**Your goal**
Rewrite the paragraph of the stock market article that begins "Small caps go back" as a single shorter sentence that keeps its main facts.

**Reading passage**

________________________________________

Author: Robert Wilson
Published on: 2026-02-12
Global stock markets appear to regain footing following last week's wild swing, but shifts in broad landscape are drawing attention. The years started with Wall Street profit-taking from popular tech names.
Small caps go back to the radar, which are poised to benefit from an upswing in economic growth and falling interest rates. The Russell 2000 has gained 6.4% this year, while the Nasdaq 100 stayed in the red.
More exposed to local market, shareholders of those companies closely watch hiring gauges. US job growth significantly picked up in January, supported by fewer layoffs in some seasonal industries.
Economists said the Trump administration's trade and immigration policies have chilled the labour market, though tax cuts are seen to boost hiring this year. That may lead to acceleration of prices.

SMEs typically carry higher debt loads and hence more sensitive to interest rates. On Tuesday unexpectedly stagnant retails sales in December has bolstered the case for more monetary easing.

________________________________________

**Extracted records**

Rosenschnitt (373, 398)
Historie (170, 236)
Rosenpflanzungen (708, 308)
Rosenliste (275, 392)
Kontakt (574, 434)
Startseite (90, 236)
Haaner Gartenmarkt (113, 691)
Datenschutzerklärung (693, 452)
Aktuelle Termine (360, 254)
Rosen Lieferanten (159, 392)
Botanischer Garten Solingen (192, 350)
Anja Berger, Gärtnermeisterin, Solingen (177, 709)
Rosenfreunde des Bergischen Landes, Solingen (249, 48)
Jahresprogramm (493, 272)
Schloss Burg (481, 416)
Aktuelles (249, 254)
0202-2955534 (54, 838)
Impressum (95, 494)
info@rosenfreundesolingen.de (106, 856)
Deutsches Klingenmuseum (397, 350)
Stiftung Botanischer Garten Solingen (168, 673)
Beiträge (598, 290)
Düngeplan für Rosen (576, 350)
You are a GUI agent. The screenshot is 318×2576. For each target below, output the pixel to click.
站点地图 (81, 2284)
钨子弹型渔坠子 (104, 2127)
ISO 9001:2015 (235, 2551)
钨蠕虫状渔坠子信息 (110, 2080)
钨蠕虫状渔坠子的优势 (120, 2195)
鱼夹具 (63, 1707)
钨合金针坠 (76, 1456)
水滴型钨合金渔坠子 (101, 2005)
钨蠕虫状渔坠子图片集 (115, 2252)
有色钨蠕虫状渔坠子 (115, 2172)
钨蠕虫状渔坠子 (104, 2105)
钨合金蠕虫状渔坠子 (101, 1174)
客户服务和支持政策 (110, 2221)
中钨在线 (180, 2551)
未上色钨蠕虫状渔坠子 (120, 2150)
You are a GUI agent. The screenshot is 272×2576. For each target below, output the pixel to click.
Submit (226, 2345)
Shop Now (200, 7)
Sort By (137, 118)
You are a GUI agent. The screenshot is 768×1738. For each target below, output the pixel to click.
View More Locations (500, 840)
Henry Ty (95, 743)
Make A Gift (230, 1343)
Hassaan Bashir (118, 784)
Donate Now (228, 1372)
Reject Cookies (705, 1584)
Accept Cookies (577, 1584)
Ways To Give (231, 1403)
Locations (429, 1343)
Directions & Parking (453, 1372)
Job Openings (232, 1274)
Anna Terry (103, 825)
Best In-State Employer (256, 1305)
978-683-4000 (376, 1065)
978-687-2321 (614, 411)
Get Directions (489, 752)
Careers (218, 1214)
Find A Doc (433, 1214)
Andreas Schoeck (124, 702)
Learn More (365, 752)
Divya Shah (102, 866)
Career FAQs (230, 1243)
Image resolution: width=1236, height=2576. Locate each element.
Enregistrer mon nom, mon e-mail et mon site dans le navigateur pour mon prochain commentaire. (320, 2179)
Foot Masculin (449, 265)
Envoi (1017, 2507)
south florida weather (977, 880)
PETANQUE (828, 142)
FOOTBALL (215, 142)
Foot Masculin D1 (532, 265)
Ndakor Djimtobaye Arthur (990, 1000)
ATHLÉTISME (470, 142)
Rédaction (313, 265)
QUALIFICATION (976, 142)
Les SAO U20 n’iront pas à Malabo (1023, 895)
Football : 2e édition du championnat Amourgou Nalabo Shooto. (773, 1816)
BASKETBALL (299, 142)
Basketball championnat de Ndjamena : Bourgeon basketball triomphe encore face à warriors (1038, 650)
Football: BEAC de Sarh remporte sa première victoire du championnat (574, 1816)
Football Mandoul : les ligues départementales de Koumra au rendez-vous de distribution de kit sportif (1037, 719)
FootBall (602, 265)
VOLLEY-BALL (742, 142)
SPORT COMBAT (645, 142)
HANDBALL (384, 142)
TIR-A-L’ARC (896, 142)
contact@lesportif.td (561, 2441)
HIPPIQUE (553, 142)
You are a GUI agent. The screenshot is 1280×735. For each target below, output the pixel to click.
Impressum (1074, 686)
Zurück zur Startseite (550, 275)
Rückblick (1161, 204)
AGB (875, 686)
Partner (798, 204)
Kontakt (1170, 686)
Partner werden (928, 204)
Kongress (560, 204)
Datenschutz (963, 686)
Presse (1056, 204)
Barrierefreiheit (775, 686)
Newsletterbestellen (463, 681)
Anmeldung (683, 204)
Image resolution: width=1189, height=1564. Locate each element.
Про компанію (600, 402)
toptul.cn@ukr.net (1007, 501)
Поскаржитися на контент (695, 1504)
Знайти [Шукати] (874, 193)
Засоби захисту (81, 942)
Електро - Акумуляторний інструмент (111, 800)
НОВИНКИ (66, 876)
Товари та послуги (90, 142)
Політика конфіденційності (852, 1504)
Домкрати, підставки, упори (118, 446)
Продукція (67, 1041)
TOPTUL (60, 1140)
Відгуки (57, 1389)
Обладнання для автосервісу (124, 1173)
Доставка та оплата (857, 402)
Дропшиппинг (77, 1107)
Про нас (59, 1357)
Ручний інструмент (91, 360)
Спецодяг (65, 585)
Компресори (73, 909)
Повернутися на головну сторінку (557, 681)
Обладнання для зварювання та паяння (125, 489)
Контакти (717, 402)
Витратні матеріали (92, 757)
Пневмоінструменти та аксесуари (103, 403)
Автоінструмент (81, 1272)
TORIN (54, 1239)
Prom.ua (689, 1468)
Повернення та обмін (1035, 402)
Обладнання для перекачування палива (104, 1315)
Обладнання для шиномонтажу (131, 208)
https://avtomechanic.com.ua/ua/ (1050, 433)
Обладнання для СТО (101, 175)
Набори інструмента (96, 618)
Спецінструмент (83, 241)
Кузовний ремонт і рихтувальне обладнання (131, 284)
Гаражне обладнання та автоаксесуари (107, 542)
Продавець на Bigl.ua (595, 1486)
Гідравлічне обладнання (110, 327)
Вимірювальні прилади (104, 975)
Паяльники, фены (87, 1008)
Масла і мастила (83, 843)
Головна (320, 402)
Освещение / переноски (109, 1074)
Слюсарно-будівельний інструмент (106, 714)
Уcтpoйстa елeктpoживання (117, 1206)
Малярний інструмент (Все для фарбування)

________________________________________

**Solution for this task**
Small caps are drawing attention again because they stand to gain from faster economic growth and falling interest rates, and the Russell 2000 is up 6.4% this year while the Nasdaq 100 remains in the red.